Egypt’s former army chief Abdul Fatah Sisi won a resounding victory in the Arab nation’s presidential election on Wednesday, seemingly turning back the block to before the “Arab Spring” uprising that forced the former air force commander Hosni Mubarak out of office.
The outcome was never really in doubt. Among his supporters, the retired field marshal and former defense minister is seen as the strongman who can restore calm to Egypt after more than three years of political unrest. Even many liberal and secular Egyptians who demonstrated against Mubarak voted to effectively hand control of the country back to the military.
Sisi’s only challenger, the leftist Hamdeen Sabahi, got just 3 percent support, provisional results released early Thursday showed.
But with turnout reportedly under 45 percent, the election, which was extended to a third day at the last minute, also showed that the high hopes millions of Egyptians had when they took to the streets of Cairo and other major cities in early 2011 to demand Mubarak’s resignation have been dimmed by a rocky and sometimes violent political transition that wasted much of the country’s prestige in the Middle East.
Sisi declared his candidacy in March but had been lionized in the Egyptian media for months after leading a coup against the country’s elected president, Mohamed Morsi, less than a year earlier.
Despite winning a majority of the votes in parliamentary and presidential elections after the fall of Mubarak, Morsi’s Muslim Brotherhood quickly became unpopular when its majoritarian politics alarmed religious minorities and women and the movement proved unable to tackle the country’s many economic problems.
Sisi presided over a crackdown of the Islamist movement that killed hundreds of its supporters and landed thousands more in jail. Morsi himself is in prison and standing trail. The Muslim Brotherhood has been declared illegal.
Despite lingering security concerns, especially in the Sinai Peninsula where militants have carried out attacks against Egyptian military personnel and Israeli border posts, Sisi’s priority as president will be the economy which is in dire straits.

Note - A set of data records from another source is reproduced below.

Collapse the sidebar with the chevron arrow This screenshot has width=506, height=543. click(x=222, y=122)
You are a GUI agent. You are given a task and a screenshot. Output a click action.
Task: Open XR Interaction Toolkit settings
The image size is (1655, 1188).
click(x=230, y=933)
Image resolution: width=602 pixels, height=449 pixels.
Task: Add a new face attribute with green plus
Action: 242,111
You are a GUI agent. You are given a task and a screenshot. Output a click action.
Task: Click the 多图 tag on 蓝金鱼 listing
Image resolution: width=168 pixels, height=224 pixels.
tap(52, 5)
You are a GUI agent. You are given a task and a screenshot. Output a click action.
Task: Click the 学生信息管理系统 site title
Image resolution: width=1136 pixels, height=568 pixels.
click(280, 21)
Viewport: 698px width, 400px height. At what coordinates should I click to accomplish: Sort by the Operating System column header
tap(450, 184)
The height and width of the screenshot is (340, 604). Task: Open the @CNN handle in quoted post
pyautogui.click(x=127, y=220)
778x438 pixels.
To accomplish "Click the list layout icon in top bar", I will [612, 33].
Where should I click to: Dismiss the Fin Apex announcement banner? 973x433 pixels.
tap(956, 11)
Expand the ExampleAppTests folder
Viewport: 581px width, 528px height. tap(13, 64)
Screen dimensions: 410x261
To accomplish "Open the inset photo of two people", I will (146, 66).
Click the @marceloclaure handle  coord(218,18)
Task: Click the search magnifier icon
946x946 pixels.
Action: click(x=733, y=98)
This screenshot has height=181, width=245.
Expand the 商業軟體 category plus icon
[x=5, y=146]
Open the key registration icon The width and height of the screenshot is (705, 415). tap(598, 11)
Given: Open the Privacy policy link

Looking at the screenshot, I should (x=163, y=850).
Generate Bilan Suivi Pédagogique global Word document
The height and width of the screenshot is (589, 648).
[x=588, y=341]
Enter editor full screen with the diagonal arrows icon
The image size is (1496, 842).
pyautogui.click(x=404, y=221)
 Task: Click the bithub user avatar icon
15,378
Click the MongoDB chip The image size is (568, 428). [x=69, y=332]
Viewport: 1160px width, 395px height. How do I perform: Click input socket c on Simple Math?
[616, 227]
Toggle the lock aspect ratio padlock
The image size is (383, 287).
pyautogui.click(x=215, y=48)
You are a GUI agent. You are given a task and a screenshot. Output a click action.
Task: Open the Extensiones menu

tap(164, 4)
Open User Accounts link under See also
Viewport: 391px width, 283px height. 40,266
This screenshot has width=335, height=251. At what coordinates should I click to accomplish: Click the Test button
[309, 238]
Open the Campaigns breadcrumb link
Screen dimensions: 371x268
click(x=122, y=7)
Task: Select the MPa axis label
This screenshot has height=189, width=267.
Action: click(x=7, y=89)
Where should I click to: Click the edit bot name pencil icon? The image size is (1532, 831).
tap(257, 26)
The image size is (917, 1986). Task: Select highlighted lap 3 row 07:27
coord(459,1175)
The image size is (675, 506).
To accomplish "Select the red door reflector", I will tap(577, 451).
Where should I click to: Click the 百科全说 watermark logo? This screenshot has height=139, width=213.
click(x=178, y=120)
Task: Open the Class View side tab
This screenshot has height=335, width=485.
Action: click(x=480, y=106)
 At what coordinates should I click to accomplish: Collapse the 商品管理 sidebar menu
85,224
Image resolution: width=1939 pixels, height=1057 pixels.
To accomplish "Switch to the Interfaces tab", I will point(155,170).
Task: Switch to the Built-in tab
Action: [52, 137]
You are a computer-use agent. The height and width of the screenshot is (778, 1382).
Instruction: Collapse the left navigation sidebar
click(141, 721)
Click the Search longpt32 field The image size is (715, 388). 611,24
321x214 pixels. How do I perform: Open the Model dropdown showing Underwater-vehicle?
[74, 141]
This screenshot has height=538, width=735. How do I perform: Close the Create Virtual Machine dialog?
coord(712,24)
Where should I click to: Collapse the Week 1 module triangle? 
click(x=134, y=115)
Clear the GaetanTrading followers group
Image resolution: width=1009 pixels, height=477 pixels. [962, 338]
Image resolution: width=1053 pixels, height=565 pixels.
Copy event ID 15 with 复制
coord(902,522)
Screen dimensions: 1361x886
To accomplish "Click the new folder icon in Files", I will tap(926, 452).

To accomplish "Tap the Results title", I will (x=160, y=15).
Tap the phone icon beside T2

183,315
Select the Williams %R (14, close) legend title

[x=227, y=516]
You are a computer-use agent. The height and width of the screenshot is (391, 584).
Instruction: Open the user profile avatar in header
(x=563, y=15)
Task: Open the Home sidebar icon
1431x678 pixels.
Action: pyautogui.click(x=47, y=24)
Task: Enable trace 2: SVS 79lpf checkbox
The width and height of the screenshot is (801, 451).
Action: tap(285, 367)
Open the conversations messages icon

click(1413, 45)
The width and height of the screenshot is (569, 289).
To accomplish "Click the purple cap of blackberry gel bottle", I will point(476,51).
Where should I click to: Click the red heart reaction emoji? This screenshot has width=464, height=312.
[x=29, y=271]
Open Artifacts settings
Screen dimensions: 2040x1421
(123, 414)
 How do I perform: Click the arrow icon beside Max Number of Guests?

3.2 percent growth is expected next year — up from 2 to 2.5 percent this year but still far short of the 5 percent growth rates under Mubarak. The government has been running a deficit at 12 percent of gross domestic product. Unemployment is officially at 14 percent but that masks the real problem of underemployment, especially among the youth, that contributed to the 2011 uprising.
Foreign investment and tourism have dwindled since then. Egypt’s trade deficit has exploded while food and fuel supplies are running short. Morsi’s government made the crisis worse when it imposed capital and price controls that drove up inflation, forcing even more Egyptians to turn to the black market for affordable goods.
Nearby Arab Gulf states provided financial help when the army took over last year but Egypt’s most important ally outside the region, the United States, later cut part of its financial and military support.